図35においては、推進部材32に入力される荷重と推進部材32の後退方向X2のストロークとの関係を示す曲線に符号C2を付しており、推進部材32に入力される荷重と推進部材32の進出方向X1のストロークとの関係を示す曲線に符号C1を付している。また、上記の消散率は、
図35において符号Aを付した領域の面積と、符号Bを付した領域の面積との関係から、消散率=A/(A+B)として求められる。
【0147】
ここで、
図34に示されるように、バックアップスプリング92の位相θが−90°〜0°の範囲(
図34においてドットを付した範囲)に設定されている場合、それ以外の範囲に設定されている場合よりも、上記の消散率が大幅に高くなること、すなわち高減衰特性を得られることが確認された。また、上記の範囲では、消散率の変動が少なく安定しているため、バックアップスプリング92の最適な取付位相であることが確認された。なお、消散率は、ぜんまいばね34の巻数によっても変化する。例えば、ぜんまいばね34の巻数が1.0巻の場合、ぜんまいばね34に生じる板間摩擦が不十分になり、消散率が低くなるが、ぜんまいばね34の巻数が2.0巻以上になると、ぜんまいばね34の板間摩擦が増加し、消散率が高くなる。

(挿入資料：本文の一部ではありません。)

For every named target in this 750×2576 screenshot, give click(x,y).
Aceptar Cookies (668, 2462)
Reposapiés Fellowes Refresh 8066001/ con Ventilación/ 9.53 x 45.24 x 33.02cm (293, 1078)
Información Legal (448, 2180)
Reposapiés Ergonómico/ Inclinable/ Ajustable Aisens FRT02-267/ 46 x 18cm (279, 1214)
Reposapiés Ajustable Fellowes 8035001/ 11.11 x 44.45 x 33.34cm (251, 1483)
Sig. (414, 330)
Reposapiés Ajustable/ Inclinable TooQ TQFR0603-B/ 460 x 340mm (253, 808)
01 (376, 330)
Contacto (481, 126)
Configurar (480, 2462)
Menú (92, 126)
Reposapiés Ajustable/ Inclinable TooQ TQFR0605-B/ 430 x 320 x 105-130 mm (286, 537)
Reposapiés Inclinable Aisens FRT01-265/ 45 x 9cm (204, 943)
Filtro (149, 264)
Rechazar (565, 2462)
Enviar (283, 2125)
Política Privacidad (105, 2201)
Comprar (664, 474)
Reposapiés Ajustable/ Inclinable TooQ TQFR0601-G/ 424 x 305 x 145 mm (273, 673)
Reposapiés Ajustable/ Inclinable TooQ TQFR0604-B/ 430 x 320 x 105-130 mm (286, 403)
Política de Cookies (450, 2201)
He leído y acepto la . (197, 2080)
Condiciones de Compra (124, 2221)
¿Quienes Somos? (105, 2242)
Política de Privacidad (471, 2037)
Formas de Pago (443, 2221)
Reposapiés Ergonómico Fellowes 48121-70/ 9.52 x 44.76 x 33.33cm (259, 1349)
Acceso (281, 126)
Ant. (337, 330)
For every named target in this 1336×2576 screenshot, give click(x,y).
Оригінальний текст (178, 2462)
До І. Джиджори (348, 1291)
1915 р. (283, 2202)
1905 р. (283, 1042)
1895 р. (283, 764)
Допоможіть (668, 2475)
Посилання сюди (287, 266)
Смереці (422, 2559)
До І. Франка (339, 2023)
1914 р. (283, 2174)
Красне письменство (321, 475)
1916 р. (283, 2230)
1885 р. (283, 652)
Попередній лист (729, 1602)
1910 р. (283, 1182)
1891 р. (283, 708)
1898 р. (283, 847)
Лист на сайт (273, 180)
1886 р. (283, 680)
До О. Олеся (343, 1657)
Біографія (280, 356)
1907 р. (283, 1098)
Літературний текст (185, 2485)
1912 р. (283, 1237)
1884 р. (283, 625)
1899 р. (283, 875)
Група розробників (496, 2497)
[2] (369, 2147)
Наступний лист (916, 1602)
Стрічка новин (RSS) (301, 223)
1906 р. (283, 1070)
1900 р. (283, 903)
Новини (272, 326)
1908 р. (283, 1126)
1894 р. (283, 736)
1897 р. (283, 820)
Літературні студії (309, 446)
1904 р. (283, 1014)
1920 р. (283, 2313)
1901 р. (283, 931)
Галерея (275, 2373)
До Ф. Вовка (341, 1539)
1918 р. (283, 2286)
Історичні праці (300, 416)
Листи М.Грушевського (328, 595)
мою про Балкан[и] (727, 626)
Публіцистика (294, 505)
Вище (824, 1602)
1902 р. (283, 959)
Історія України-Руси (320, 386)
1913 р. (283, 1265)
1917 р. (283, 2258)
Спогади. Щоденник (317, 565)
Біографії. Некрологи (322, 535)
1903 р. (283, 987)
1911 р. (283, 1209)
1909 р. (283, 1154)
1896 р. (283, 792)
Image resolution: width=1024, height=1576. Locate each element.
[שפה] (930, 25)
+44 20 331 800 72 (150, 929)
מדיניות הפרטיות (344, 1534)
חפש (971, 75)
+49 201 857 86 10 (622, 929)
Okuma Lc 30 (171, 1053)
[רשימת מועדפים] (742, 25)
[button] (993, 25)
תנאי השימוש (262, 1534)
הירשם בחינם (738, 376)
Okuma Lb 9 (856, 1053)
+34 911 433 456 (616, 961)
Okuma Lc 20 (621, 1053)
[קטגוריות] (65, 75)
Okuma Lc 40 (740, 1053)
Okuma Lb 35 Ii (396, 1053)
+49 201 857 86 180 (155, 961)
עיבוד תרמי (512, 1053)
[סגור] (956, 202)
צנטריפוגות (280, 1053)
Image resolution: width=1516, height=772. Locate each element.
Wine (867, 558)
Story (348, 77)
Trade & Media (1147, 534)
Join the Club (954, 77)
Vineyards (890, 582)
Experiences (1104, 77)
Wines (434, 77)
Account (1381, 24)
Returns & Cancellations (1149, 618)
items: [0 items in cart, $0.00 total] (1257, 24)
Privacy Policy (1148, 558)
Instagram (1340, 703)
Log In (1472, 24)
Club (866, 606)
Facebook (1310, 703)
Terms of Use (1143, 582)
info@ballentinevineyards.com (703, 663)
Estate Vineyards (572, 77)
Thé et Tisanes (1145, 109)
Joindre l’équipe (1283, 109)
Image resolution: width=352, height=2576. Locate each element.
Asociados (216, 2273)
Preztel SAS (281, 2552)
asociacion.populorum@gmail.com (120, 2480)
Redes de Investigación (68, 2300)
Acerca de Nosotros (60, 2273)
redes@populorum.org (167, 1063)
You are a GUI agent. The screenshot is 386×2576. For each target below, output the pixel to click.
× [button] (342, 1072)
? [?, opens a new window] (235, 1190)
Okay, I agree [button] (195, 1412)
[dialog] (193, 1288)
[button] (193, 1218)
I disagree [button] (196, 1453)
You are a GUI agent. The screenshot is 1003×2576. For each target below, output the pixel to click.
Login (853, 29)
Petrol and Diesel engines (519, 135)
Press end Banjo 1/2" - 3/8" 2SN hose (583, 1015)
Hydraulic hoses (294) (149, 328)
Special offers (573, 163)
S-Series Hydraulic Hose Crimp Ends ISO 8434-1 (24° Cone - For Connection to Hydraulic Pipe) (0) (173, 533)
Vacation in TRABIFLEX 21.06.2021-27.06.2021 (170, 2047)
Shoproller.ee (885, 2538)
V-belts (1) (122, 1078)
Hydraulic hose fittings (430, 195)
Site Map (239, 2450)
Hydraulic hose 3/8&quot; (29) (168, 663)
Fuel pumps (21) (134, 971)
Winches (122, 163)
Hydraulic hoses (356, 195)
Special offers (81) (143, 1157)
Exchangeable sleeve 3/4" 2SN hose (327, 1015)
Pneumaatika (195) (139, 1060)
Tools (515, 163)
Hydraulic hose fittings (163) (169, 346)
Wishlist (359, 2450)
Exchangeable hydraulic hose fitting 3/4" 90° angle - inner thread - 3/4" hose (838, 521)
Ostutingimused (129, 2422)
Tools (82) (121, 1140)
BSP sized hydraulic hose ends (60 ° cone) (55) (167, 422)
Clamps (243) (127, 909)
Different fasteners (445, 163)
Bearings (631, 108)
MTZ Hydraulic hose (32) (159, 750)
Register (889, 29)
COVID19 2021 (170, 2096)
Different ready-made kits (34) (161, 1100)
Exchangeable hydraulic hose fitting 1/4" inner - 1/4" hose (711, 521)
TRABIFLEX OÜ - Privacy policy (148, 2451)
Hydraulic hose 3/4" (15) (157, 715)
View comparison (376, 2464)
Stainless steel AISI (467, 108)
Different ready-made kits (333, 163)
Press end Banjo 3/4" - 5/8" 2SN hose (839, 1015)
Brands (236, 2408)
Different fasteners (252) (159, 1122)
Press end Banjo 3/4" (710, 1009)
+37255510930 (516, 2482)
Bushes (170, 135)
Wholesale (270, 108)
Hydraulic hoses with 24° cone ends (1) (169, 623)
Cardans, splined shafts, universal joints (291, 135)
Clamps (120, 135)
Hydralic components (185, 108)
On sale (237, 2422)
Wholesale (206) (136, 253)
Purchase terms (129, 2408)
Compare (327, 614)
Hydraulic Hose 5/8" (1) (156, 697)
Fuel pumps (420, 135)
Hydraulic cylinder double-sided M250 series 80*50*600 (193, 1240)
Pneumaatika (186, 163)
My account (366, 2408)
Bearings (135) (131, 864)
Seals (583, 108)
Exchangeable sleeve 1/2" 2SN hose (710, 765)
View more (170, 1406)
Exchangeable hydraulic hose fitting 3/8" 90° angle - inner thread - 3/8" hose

このため、ぜんまいばね34の巻数を2.0巻以上に設定することが好ましい。但し、ぜんまいばね34の巻数が増えても、バックアップスプリング92の位相によっては消散率が低くなる。このため、バックアップスプリング92の位相θを上記の範囲に設定し、ぜんまいばね34の巻数を2.0巻〜2.25巻に設定することがより好ましい。
【0148】
以上、幾つかの実施形態を示して本発明について説明したが、本発明はその要旨を逸脱しない範囲で種々変更して実施できる。また、本発明の権利範囲が上記各実施形態に限定されないことは勿論である。